Meringue et transcendance
Quand j’avais dix-huit ans, je touchais facilement la transcendance du doigt. Elle était disposée devant moi sur l’étal des idées et je la choisissais bien molle, bien mûre et bien juteuse. De tous les fruits de la pensée, la transcendance était le plus sucrée et le plus délicat. Il n’était pas difficile de digérer le transcendant et je l’expulsais souvent sous forme de gaz à mes interlocuteurs réels ou fictifs dans de longs monologues audacieux que j’imaginais environné de silence.

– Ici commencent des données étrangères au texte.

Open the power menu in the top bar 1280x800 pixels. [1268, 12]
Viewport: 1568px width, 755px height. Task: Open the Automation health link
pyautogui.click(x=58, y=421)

Maintenant, la transcendance me fait l’effet des meringues que je mangeais enfant et qui m’écœurent aujourd’hui. Le silence et les nuées, le crépuscule et l’éternel, tous les bagages du mystère à emporter, toutes les affaires métaphysiques me sont indifférentes. C’est l’âge, dit-on, qui fait pourrir en soi le désir des hauteurs. Nous vivons dix, vingt, trente ans dans un monde plat. La verticale des choses n’est pas notre étalon. Nous brisons les barreaux de l’échelle de Jacob.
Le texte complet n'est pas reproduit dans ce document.